START Selected passage

And all my good wishes to you.
posted by infini at 10:51 AM on July 22, 2012


Oo-kay. You are NOT alone. There are a lot of people who feel mighty bad guilt about sex, a lot of people who fantasize about stuff that is pure nightmare fuel and a lot of people who feel guilty about being turned on by what turns them on.

That said, not being unique doesn't mean you are not important. You are important and your problem is important. Getting happy and comfortable in your skin and in your sexuality is worthwhile and possible and might even turn out to be a fun journey.

Where I see the problem here is that you feel guilt and want to self harm, and that you have a link between your guilt and your sexual arousal. The problem is perhaps caused by your self-loathing and not by what you fantasize, however what you fantasize reminds you of your self-loathing, and the release of orgasm ends up making you feel not better, but throws you into the pit of self loathing. Right?

END Selected passage
START Excerpted data

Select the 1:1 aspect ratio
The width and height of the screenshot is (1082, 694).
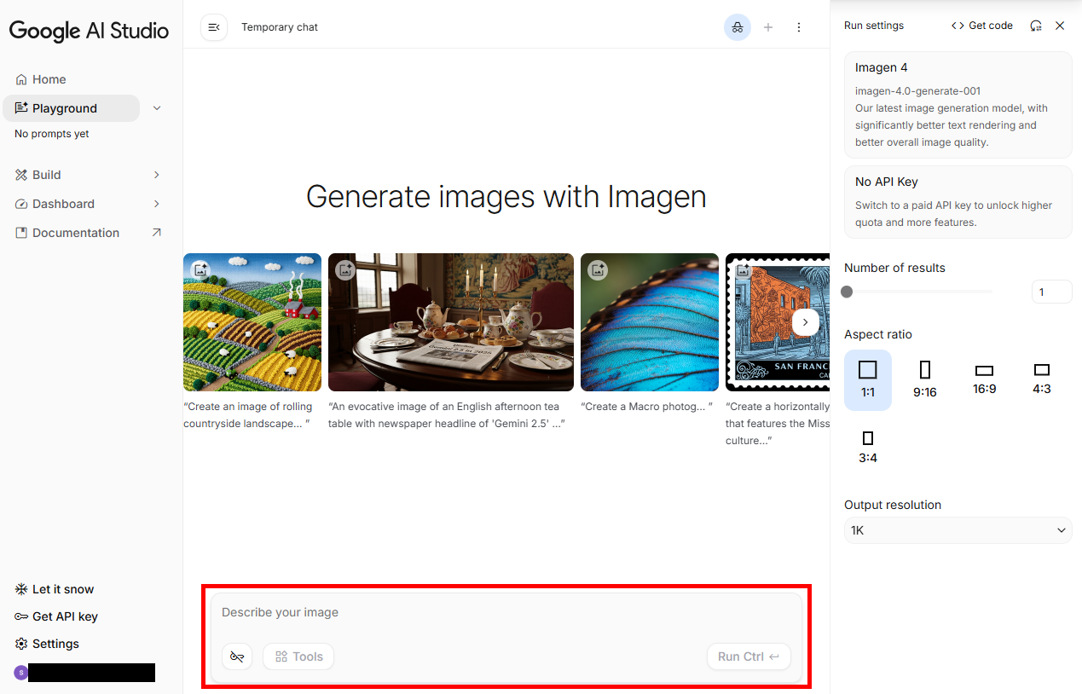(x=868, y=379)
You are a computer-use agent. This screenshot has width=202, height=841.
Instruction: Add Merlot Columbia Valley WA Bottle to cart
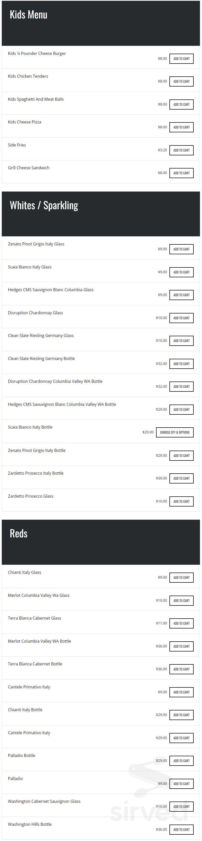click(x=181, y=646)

END Excerpted data

**Complete the following**
A - Reproduce the part of the forum reply about guilt and sexuality starting at "And all my good" and ending at "a fun journey.".
B - Write the next part of the forum reply about guilt and sexuality, picking up after its final sentence.

**Answers below**
A -
And all my good wishes to you.
posted by infini at 10:51 AM on July 22, 2012


Oo-kay. You are NOT alone. There are a lot of people who feel mighty bad guilt about sex, a lot of people who fantasize about stuff that is pure nightmare fuel and a lot of people who feel guilty about being turned on by what turns them on.

That said, not being unique doesn't mean you are not important. You are important and your problem is important. Getting happy and comfortable in your skin and in your sexuality is worthwhile and possible and might even turn out to be a fun journey.

B -
It's not what you are fantasizing that causes harm. You might for example feel an equal horrified self loathing if you fantasized about having sex with a guy you weren't married to, if you came from a culture that considered women who had sex with men other than their husband filthy, sick, degenerate people. However in this culture most people recoil in disgust at the nightmare fuel that works for you, so it is easy to believe that what turns you on is justification for the self loathing. It isn't. There are guys who totally loathe themselves for wanting to be submissive in sex because it's not masculine and people who loathe themselves for wanting to have sex with someone of their same gender. Depending on your cultural beliefs these people have wholesome fantasies or are very sick, mentally ill people or people who are so viciously discriminated that they have turned the sickness of their society inward and blame themselves.

Your fantasies are not un-natural or even necessarily born of your traumatic past, although your past has become interwoven with them. In many primitive tribal cultures sexually torturing people from an enemy tribe is considered inventive and amusing and perfectly sane and well balanced, and you get things like people boasting that "Our women are perfect ass-kicking bitches, you would not believe what they did to that guy we captured."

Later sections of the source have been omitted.